**PASSAGE PROVIDED:**
The fourth season of the American television series Legends of Tomorrow, which is based on characters from DC Comics, premiered on The CW on October 22, 2018, and concluded on May 20, 2019, with a total of 16 episodes. The season follows the Legends, a dysfunctional team of time-traveling superheroes and anti-heroes, and their mission to recapture the magical fugitives that they accidentally released throughout time. It is set in the Arrowverse, sharing continuity with the other television series of the universe, and is a spin-off of Arrow and The Flash. The season was produced by Berlanti Productions, Warner Bros. Television, and DC Entertainment, with Phil Klemmer and Keto Shimizu serving as showrunners.

The season was ordered in April 2018, and production began that July. Principal cast members Brandon Routh, Caity Lotz, Maisie Richardson-Sellers, Tala Ashe, Amy Louise Pemberton, Nick Zano, and Dominic Purcell return from previous seasons, while Jes Macallan, Matt Ryan and Courtney Ford were promoted to the principal cast from their recurring statuses in season three. They are joined by new cast member Ramona Young. The series was renewed for a fifth season on January 31, 2019.

Episodes

Cast and characters

Main 
 Brandon Routh as Ray Palmer / Atom and Neron
 Caity Lotz as Sara Lance / White Canary
 Maisie Richardson-Sellers as Charlie
 Tala Ashe as Zari Tomaz
 Jes Macallan as Ava Sharpe
 Courtney Ford as Nora Darhk
 Amy Louise Pemberton as Gideon
 Ramona Young as Mona Wu
 Nick Zano as Nate Heywood / Steel
 Dominic Purcell as Mick Rory / Heat Wave
 Matt Ryan as John Constantine

Recurring 
 Adam Tsekhman as Gary Green 
 Tom Wilson as Hank Heywood 
 Susan Hogan as Dorothy Heywood 
 Jane Carr as Fairy Godmother / Tabitha 
 Christian Keyes as Desmond and Neron 
 Darien Martin as Konane 
 Paul Reubens as Mike the Spike 
 Sisa Grey as Wolfie

Guest

Production

Development
At the Television Critics Association winter press tour in January 2018, The CW president Mark Pedowitz said he was "optimistic" and "confident" about Arrow and the other Arrowverse shows returning next season, but added that it was too soon to announce anything just yet. On April 2, The CW renewed the series for its fourth season. Marc Guggenheim stepped down as co-showrunner at the end of the third season, with co-showrunner Phil Klemmer originally set to emerge as sole showrunner for the fourth season. However, Keto Shimizu ultimately replaced Guggenheim as co-showrunner, to serve alongside Klemmer for this season. Guggenheim, the series' co-developer along with Klemmer, remained involved as an executive consultant.

**WHAT IS REQUIRED:**
Using the Legends of Tomorrow season four article, explain in one to three sentences why Keto Shimizu became a co-showrunner for that season. The data that comes next has no connection to the season four article.

**STORED DATA:**

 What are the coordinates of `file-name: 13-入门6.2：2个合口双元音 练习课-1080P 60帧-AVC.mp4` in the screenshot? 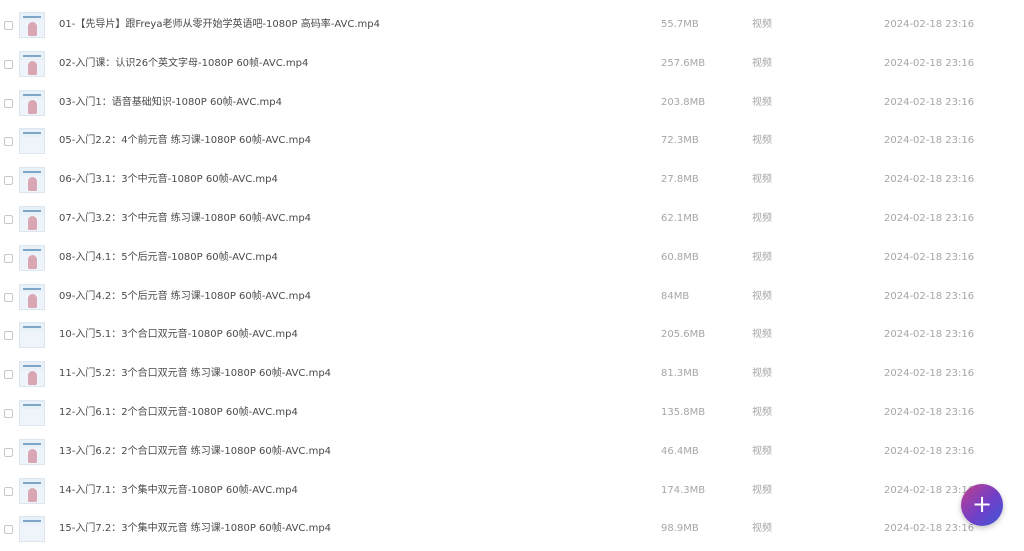 It's located at (195, 452).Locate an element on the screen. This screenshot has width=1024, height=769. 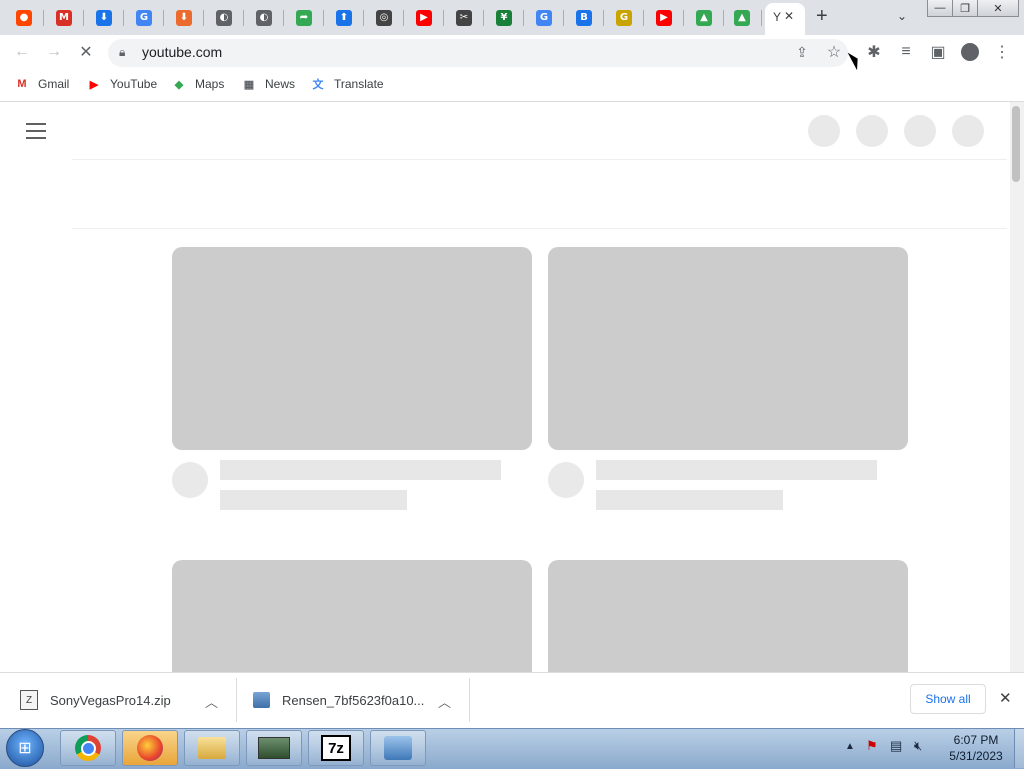
action-center-flag-icon: ⚑ is located at coordinates (872, 746).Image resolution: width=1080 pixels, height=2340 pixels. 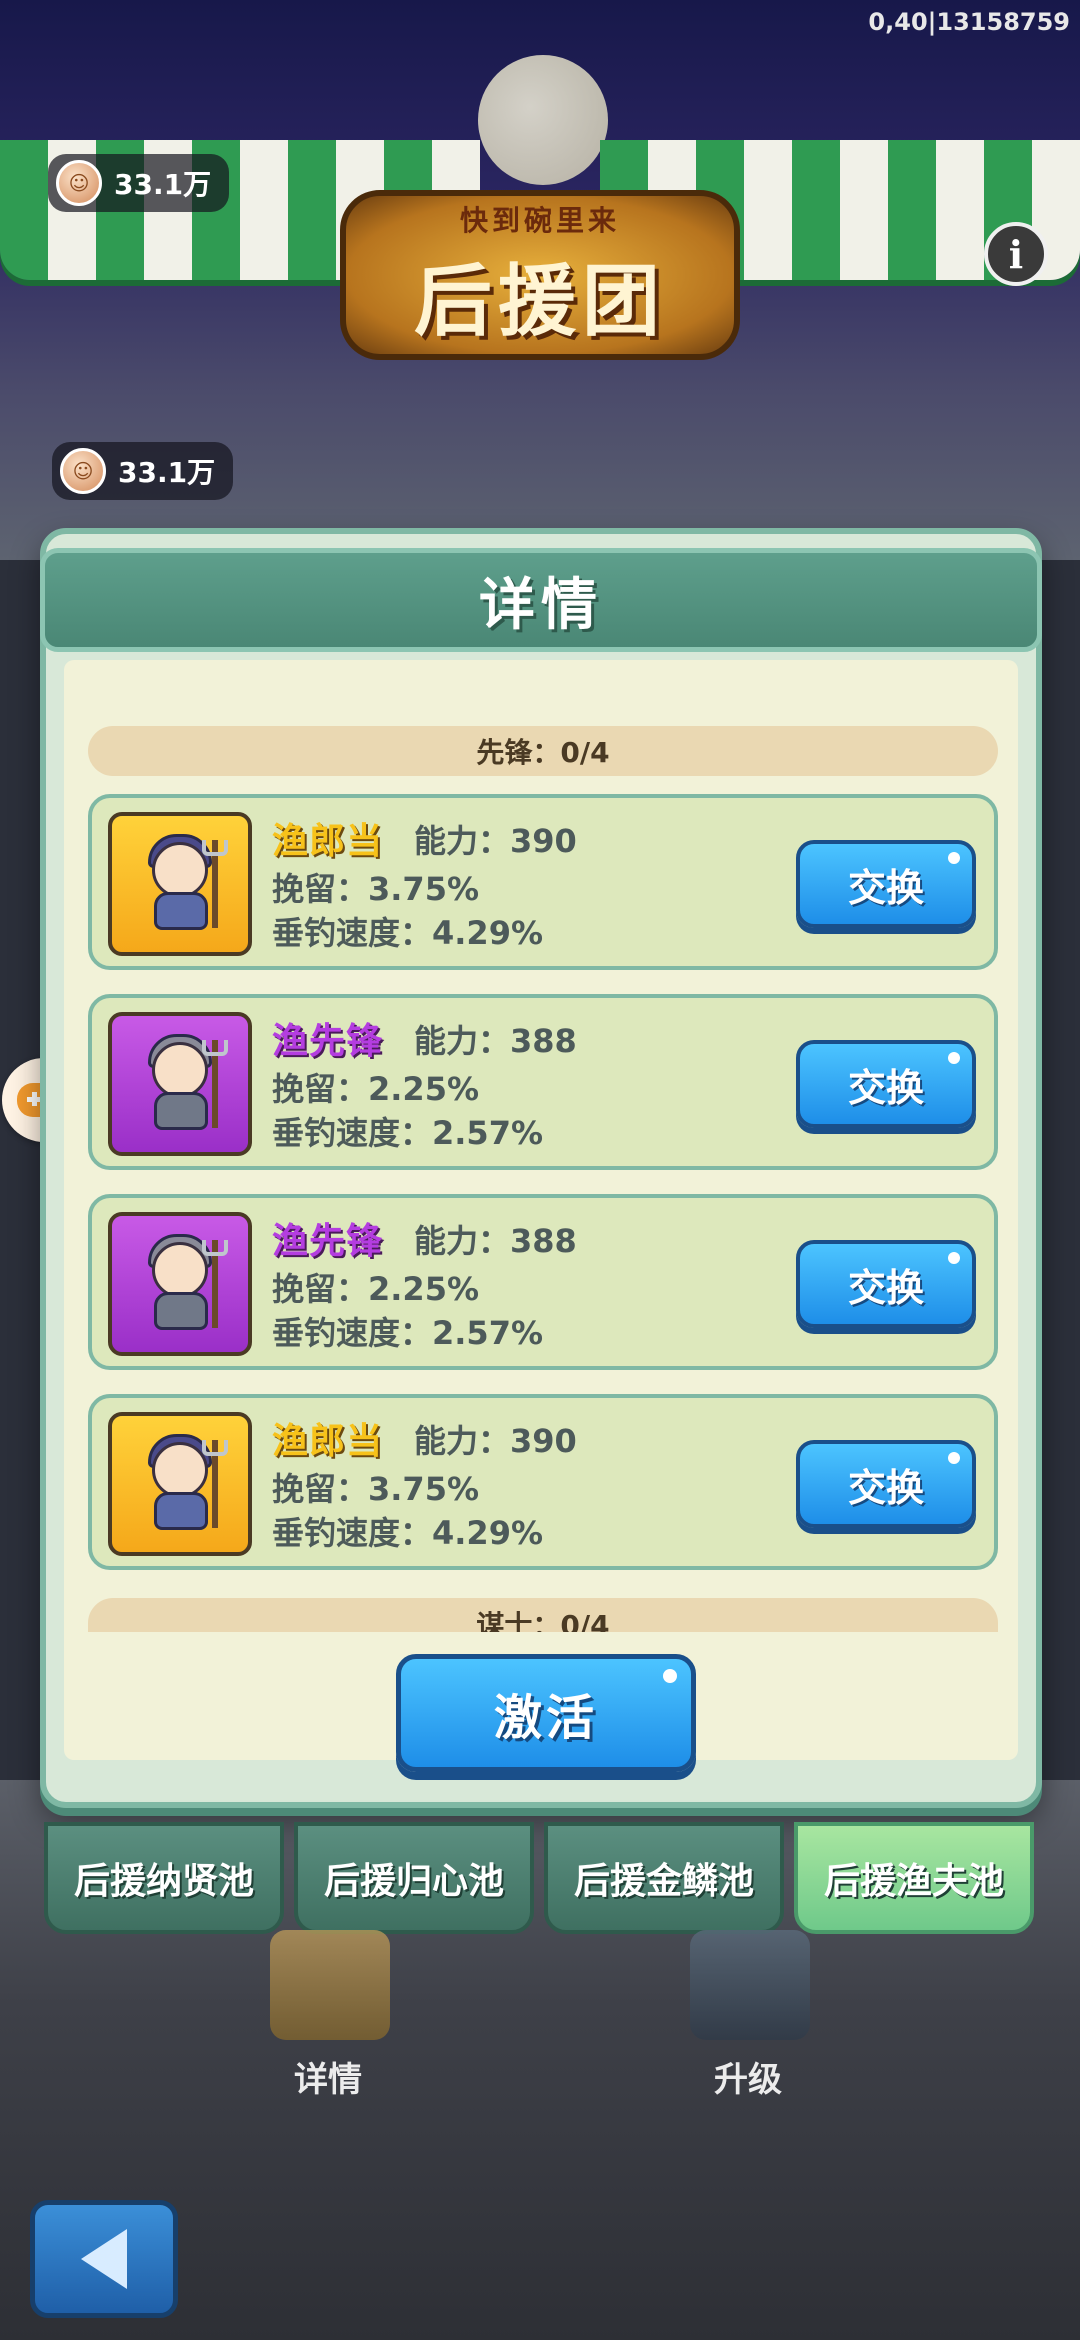 What do you see at coordinates (330, 1985) in the screenshot?
I see `scroll-details-icon` at bounding box center [330, 1985].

**RESPONSE TO THE EXERCISE:**
Marc Guggenheim stepped down as co-showrunner at the end of the third season. Phil Klemmer was originally set to become sole showrunner, but Shimizu ultimately replaced Guggenheim and served alongside Klemmer.